__Exercise prompt__.
All the lines below should appear again unchanged, though their pictures should not.

Entries taken from a collection
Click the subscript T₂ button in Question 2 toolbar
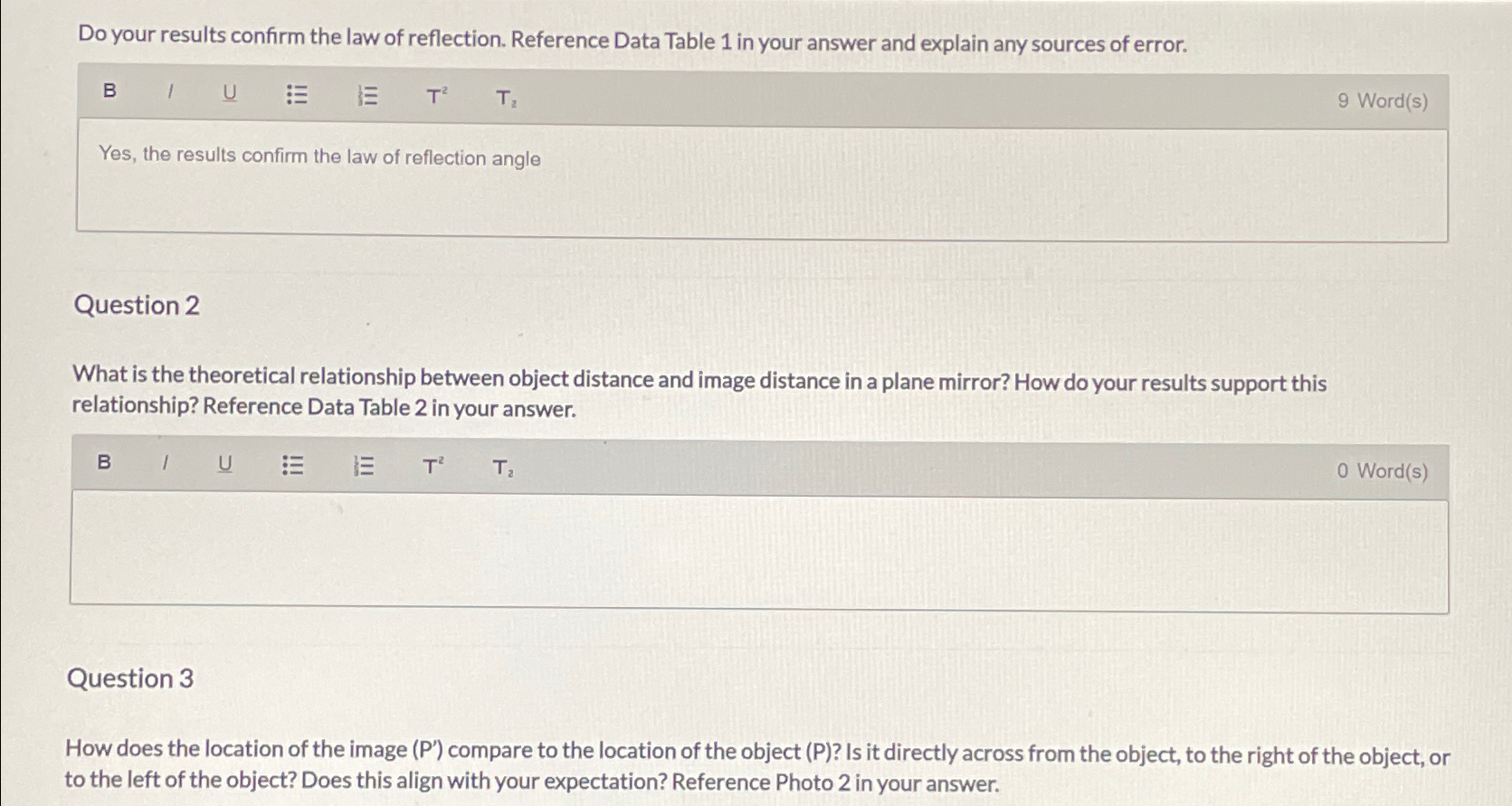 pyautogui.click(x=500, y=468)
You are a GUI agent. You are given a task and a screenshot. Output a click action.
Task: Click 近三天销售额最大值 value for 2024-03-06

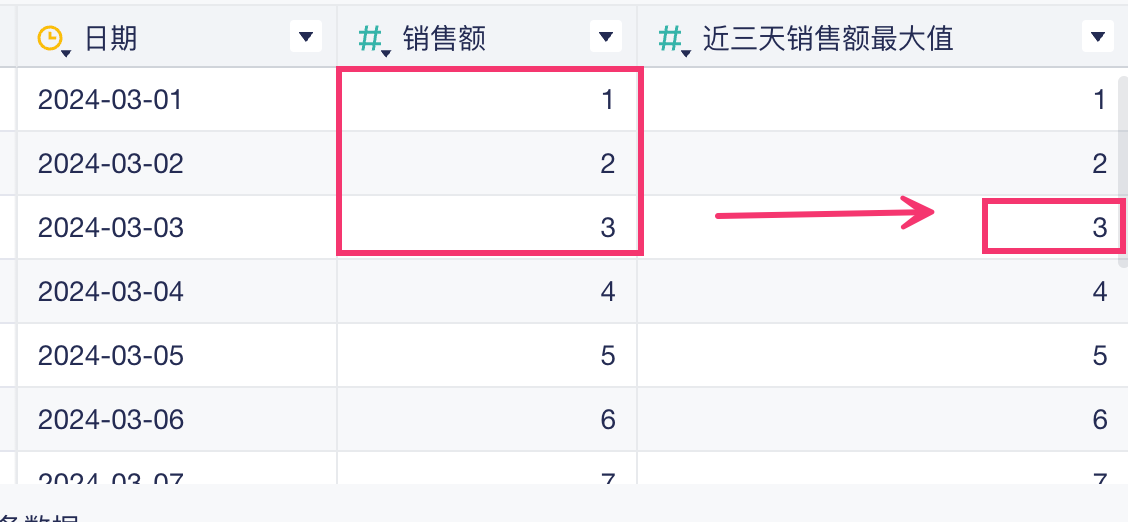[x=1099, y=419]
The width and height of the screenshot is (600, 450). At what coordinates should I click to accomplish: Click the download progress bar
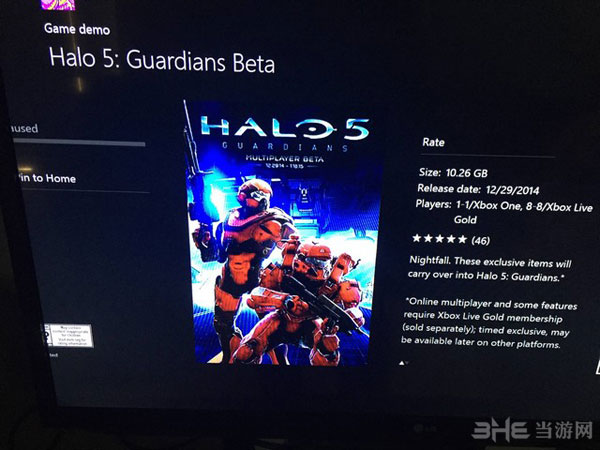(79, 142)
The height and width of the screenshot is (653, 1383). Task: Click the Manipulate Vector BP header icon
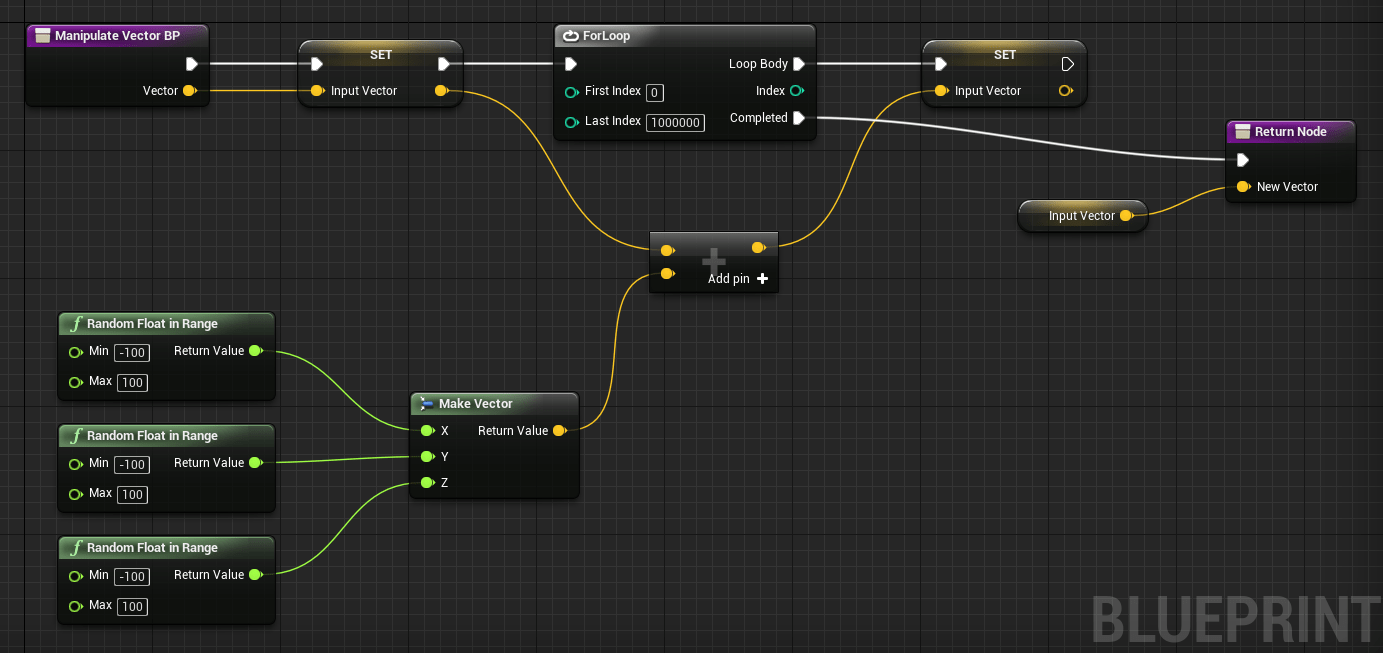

__Solution__.
Click the subscript T₂ button in Question 2 toolbar
 pyautogui.click(x=500, y=468)
You are a GUI agent. You are given a task and a screenshot. Output a click action.
Task: Click 近三天销售额最大值 value for 2024-03-06

[x=1099, y=419]
The width and height of the screenshot is (600, 450). At what coordinates should I click to accomplish: Click the download progress bar
(79, 142)
The height and width of the screenshot is (653, 1383). Task: Click the Manipulate Vector BP header icon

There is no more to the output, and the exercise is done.